▸ **TEXTE DE LECTURE**
==================================================

Bénin, le trafic d’essence frelatée “kpayo” fait vivre le pays

Au Bénin, le trafic illicite d'essence frelatée en provenance du Nigéria assure un revenu à des dizaines de milliers d'habitants. Une contrebande dont les recettes profitent aussi à de nombreuses personnalités au sommet de l'Etat.

La vente d’essence « kpayo », ou frelaté, se fait à chaque coin de rue de la quasi-totalité des localités du Bénin, du nord au sud du pays. Des petits stands en bois permettent aux clients d’acheter du carburant venu du Nigéria à un prix inférieur de 30 %(1) à celui des stations d’essence « officielles ». Une grande partie de la population au chômage trouve une source de subsistance dans cette contrebande organisée jusqu’au plus haut niveau de l’Etat.

Filières autorisées

A Porto-Novo, l’essence fait la fortune des multinationales occidentales en Afrique, notamment française comme Total, qui profitent pleinement des réserves de cette matière première issue du continent africain. Au Bénin, c’est le produit qui alimente le trafic illicite le plus répandu dans le pays. Des centaines de milliers de petites mains tentent d’extraire leur revenu de ce commerce illégal. Profitant des faibles coûts de l’essence subventionnée au Nigeria voisin, avec qui le Bénin partage près de 773 km de frontière, les béninois ont développé des filières d’approvisionnement illégales mais tolérés par les autorités béninoise.

Joël Ahoansou est vendeur d’essence à Porto-Novo. A l’image de milliers de béninois, il tient un stand sur lequel sont entreposées des bouteilles en verre de un litre, rempli du précieux liquide, sur lesquelles apparaissent parfois encore une étiquette « Ricard », « Campari » ou encore « Jack Daniels ». Sur une autre étale, trois bonbonnes de 5 et 20 litres d’essence attendent qu’une voiture veuille bien s’arrêter pour pouvoir être utilisées. L’écrasante majorité des vendeurs d’essence informels sont les motards. Au Bénin, la moto est le moyen de transport le plus utilisé, loin devant les véhicules à quatre roues.

Un stand d'essence « kpayo » dans Porto-Novo
Un stand d’essence « kpayo » dans Porto-Novo

« Il faut bien que les gens travaillent »

==================================================

▸ **DONNÉES SOURCE**

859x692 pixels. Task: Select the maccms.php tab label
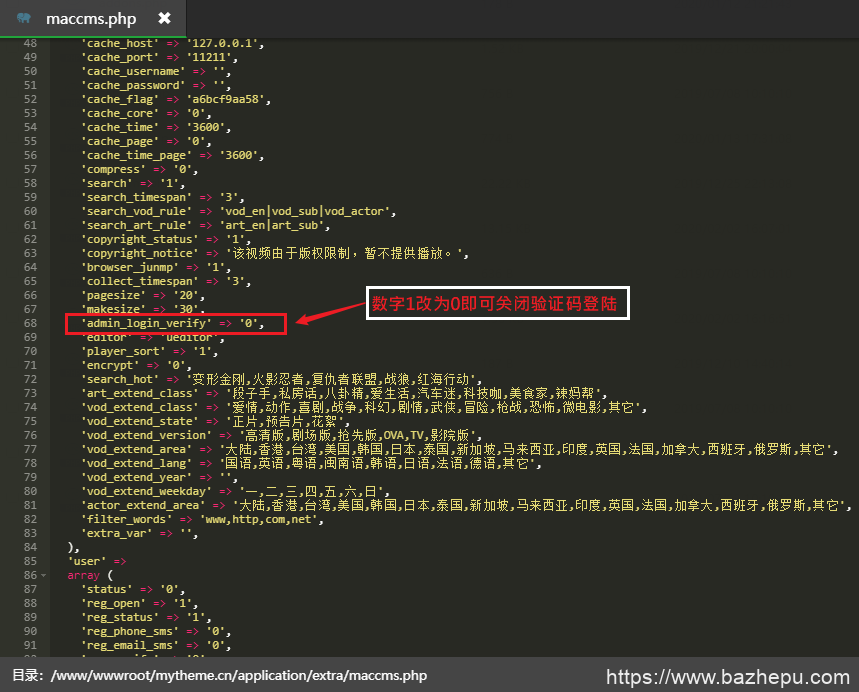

==================================================

▸ **CONSIGNE**
Recopiez à l'identique, dans le texte sur l'essence kpayo au Bénin, tout ce qui va de « Au Bénin, le » jusqu'à « sommet de l'Etat. ».

▸ **RÉPONSE**
Au Bénin, le trafic illicite d'essence frelatée en provenance du Nigéria assure un revenu à des dizaines de milliers d'habitants. Une contrebande dont les recettes profitent aussi à de nombreuses personnalités au sommet de l'Etat.